Maka now wanted to be separate from Inyan, so she appealed to Skan, who is now the supreme judge of the universe. Skan then rules that Maka must stay bound to Inyan, which is why rocks are bound to soil. In another version, when Inyan created Maka, she taunted him for his impotence. Inyan appealed to Skan, and Skan banished Han to be under Maka. When Maka complained that she was too cold, Skan created Anpo and Wi to provide light and heat, and when Maka complained that she was too hot, Skan ordered that Han and Anpo to follow each other around the world, thus creating day and night.

==Notable tales==

One story from Lakota mythology is about the adventures of Ikto'mi (viewed as a hybrid of spider and man), the trickster spider god. He is very cunning, and is known for making predictions. Born full grown and had the body like a spider. In stories that involve Iktomi, he is usually the one that prevails since he is said to be wise and cunning.

Another was about the slaying of Unhcegila, a serpent monster who wreaked havoc upon the land and devoured or killed whoever who stumbles upon her. Many warriors sought to kill her to obtain a red crystal in a seventh spot on her head which functioned as her heart, as it grants its bearer great power.

In one version, Unhcegila ate the family of a warrior from the Bear Clan. The warrior was told by a Weasel spirit that if he were to be devoured by Unhcegila, he could use his knife to cut his way out and free the other victims, which he did.

In another version, Unhcegila was killed by two brothers, one of whom was blind, after a medicine woman gave them several arrows. Some accounts add that the arrows did not entirely kill Unhcegila, but injured her so greatly, that she damaged the land as she writhed in pain. When she died, the Sun dried her remains, resulting in the rock formations and skeletons that are found in the Badlands (Makȟóšiča).

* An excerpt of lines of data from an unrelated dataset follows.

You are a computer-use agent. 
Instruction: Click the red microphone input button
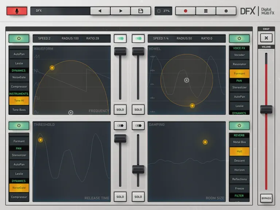17,11
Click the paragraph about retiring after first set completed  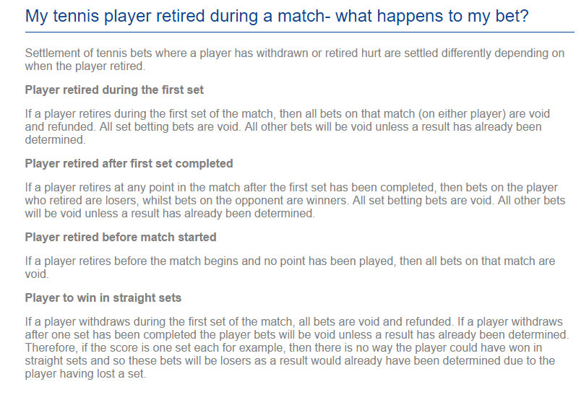295,200
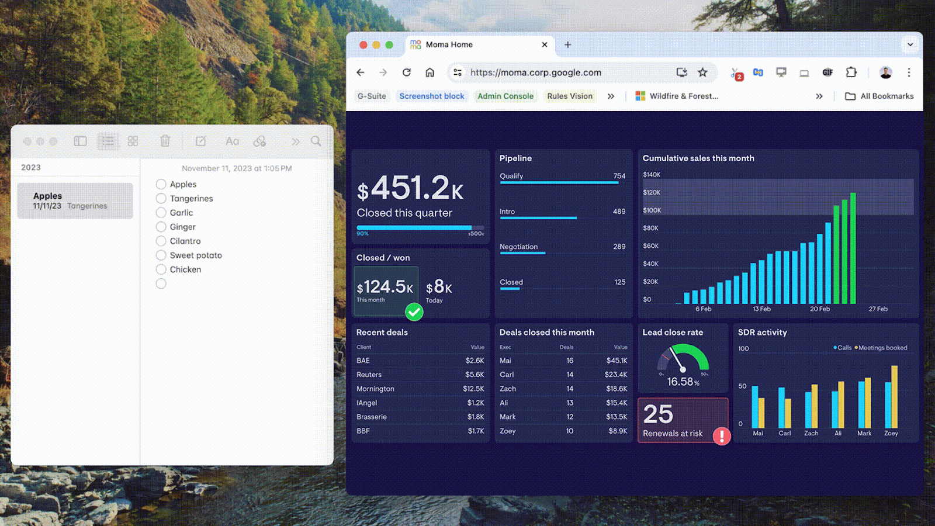Click the browser reload icon
Image resolution: width=935 pixels, height=526 pixels.
pyautogui.click(x=407, y=72)
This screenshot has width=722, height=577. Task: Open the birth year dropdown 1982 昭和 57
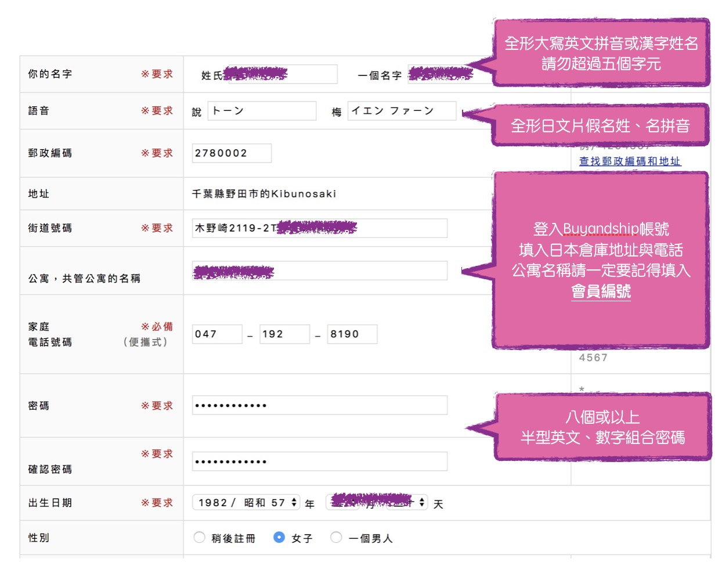coord(246,503)
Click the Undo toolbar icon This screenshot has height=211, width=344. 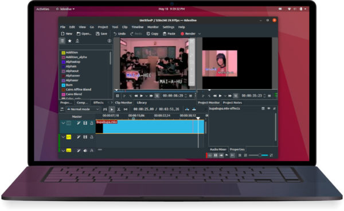click(x=115, y=34)
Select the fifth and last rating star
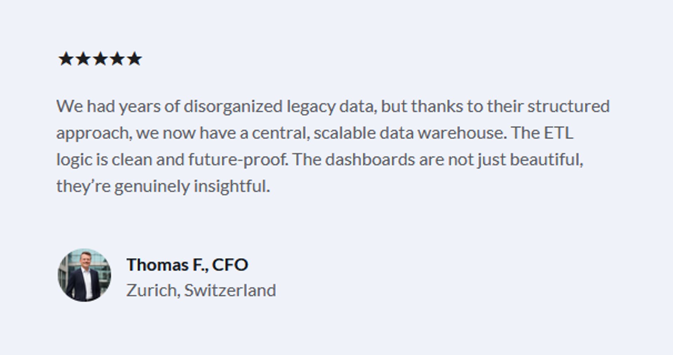 coord(134,59)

In a third version, Unhcegila emerged from the primordial waters to flood the land. The resulting devastation angered Wakinyan, the Thunderbird, so he flapped his wings to dry the land, and shot lightning to destroy her heart, killing her. Her bones were scattered throughout the land.

==Afterlife==

The Lakota people believe that after death, the deceased person's soul will go to the happy hunting ground, a realm that resembles the world of the living, but with better weather, and more plentiful animals that are easier to hunt than they are in the world of the living.

However, some accounts mention that the Sky-Road (Milky Way) is the destination of the deceased, but every deceased soul must present the proper tattoos to an old woman, Hihankara, the Owl-Maker. She will admit those who have the proper tattoos, but those who do not have the tattoos will be pushed to Earth to wander as ghosts.